[Exercise requirements] Please output each line of the data exactly as it appears.

[Provided information]
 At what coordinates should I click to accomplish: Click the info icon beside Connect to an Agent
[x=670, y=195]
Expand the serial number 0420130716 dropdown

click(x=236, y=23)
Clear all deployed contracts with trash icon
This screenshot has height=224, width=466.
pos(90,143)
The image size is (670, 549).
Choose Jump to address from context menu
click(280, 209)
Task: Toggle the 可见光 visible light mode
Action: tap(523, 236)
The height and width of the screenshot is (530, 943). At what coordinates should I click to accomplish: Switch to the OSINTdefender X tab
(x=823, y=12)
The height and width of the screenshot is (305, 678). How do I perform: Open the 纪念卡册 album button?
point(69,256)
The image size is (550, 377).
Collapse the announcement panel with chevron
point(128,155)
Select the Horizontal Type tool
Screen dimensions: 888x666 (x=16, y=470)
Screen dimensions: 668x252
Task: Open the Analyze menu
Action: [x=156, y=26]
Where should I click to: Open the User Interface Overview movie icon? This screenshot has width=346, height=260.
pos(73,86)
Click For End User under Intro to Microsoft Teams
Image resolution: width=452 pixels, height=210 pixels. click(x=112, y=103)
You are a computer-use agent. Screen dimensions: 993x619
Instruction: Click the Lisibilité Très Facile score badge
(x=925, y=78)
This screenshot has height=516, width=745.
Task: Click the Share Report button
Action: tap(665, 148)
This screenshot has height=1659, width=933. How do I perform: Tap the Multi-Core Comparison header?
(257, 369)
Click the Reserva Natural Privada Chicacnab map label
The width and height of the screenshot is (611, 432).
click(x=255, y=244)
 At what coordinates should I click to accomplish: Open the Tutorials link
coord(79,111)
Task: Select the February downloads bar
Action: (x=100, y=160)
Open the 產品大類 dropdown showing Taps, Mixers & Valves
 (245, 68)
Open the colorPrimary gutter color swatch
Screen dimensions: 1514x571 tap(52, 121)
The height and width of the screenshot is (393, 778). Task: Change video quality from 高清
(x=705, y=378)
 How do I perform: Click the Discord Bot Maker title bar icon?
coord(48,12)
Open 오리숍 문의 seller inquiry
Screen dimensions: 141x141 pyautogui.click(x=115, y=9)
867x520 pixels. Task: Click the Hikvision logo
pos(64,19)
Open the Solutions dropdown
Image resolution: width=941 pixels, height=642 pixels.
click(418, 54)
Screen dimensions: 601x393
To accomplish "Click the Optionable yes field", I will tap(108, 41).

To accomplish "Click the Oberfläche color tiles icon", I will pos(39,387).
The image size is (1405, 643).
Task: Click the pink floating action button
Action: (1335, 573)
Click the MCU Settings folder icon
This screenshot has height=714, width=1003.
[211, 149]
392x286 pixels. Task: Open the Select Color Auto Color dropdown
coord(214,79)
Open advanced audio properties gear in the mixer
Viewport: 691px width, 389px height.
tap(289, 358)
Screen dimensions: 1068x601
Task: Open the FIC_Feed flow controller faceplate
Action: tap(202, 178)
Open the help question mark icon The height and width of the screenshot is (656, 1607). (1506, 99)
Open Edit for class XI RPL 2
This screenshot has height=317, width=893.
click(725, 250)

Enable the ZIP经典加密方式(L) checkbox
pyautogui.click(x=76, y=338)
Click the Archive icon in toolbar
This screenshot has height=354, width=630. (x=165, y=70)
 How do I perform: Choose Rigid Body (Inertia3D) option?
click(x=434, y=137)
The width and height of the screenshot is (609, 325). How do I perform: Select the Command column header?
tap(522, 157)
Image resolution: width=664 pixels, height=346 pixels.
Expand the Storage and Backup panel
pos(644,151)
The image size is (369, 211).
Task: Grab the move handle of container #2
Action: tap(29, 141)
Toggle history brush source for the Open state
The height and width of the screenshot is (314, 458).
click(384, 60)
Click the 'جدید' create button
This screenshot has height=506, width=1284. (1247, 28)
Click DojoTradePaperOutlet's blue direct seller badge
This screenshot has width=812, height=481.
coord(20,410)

[Answer section]
 At what coordinates should I click to accomplish: Click the info icon beside Connect to an Agent
[x=670, y=195]
Expand the serial number 0420130716 dropdown

click(x=236, y=23)
Clear all deployed contracts with trash icon
This screenshot has height=224, width=466.
pos(90,143)
The image size is (670, 549).
Choose Jump to address from context menu
click(280, 209)
Task: Toggle the 可见光 visible light mode
Action: tap(523, 236)
The height and width of the screenshot is (530, 943). At what coordinates should I click to accomplish: Switch to the OSINTdefender X tab
(x=823, y=12)
The height and width of the screenshot is (305, 678). How do I perform: Open the 纪念卡册 album button?
point(69,256)
The image size is (550, 377).
Collapse the announcement panel with chevron
point(128,155)
Select the Horizontal Type tool
Screen dimensions: 888x666 (x=16, y=470)
Screen dimensions: 668x252
Task: Open the Analyze menu
Action: [x=156, y=26]
Where should I click to: Open the User Interface Overview movie icon? This screenshot has width=346, height=260.
pos(73,86)
Click For End User under Intro to Microsoft Teams
Image resolution: width=452 pixels, height=210 pixels. click(x=112, y=103)
You are a computer-use agent. Screen dimensions: 993x619
Instruction: Click the Lisibilité Très Facile score badge
(x=925, y=78)
This screenshot has height=516, width=745.
Task: Click the Share Report button
Action: tap(665, 148)
This screenshot has height=1659, width=933. How do I perform: Tap the Multi-Core Comparison header?
(257, 369)
Click the Reserva Natural Privada Chicacnab map label
The width and height of the screenshot is (611, 432).
click(x=255, y=244)
 At what coordinates should I click to accomplish: Open the Tutorials link
coord(79,111)
Task: Select the February downloads bar
Action: (x=100, y=160)
Open the 產品大類 dropdown showing Taps, Mixers & Valves
 (245, 68)
Open the colorPrimary gutter color swatch
Screen dimensions: 1514x571 tap(52, 121)
The height and width of the screenshot is (393, 778). Task: Change video quality from 高清
(x=705, y=378)
 How do I perform: Click the Discord Bot Maker title bar icon?
coord(48,12)
Open 오리숍 문의 seller inquiry
Screen dimensions: 141x141 pyautogui.click(x=115, y=9)
867x520 pixels. Task: Click the Hikvision logo
pos(64,19)
Open the Solutions dropdown
Image resolution: width=941 pixels, height=642 pixels.
click(418, 54)
Screen dimensions: 601x393
To accomplish "Click the Optionable yes field", I will tap(108, 41).

To accomplish "Click the Oberfläche color tiles icon", I will pos(39,387).
The image size is (1405, 643).
Task: Click the pink floating action button
Action: (1335, 573)
Click the MCU Settings folder icon
This screenshot has height=714, width=1003.
[211, 149]
392x286 pixels. Task: Open the Select Color Auto Color dropdown
coord(214,79)
Open advanced audio properties gear in the mixer
Viewport: 691px width, 389px height.
tap(289, 358)
Screen dimensions: 1068x601
Task: Open the FIC_Feed flow controller faceplate
Action: tap(202, 178)
Open the help question mark icon The height and width of the screenshot is (656, 1607). (1506, 99)
Open Edit for class XI RPL 2
This screenshot has height=317, width=893.
click(725, 250)

Enable the ZIP经典加密方式(L) checkbox
pyautogui.click(x=76, y=338)
Click the Archive icon in toolbar
This screenshot has height=354, width=630. (x=165, y=70)
 How do I perform: Choose Rigid Body (Inertia3D) option?
click(x=434, y=137)
The width and height of the screenshot is (609, 325). How do I perform: Select the Command column header?
tap(522, 157)
Image resolution: width=664 pixels, height=346 pixels.
Expand the Storage and Backup panel
pos(644,151)
The image size is (369, 211).
Task: Grab the move handle of container #2
Action: tap(29, 141)
Toggle history brush source for the Open state
The height and width of the screenshot is (314, 458).
click(384, 60)
Click the 'جدید' create button
This screenshot has height=506, width=1284. (1247, 28)
Click DojoTradePaperOutlet's blue direct seller badge
This screenshot has width=812, height=481.
coord(20,410)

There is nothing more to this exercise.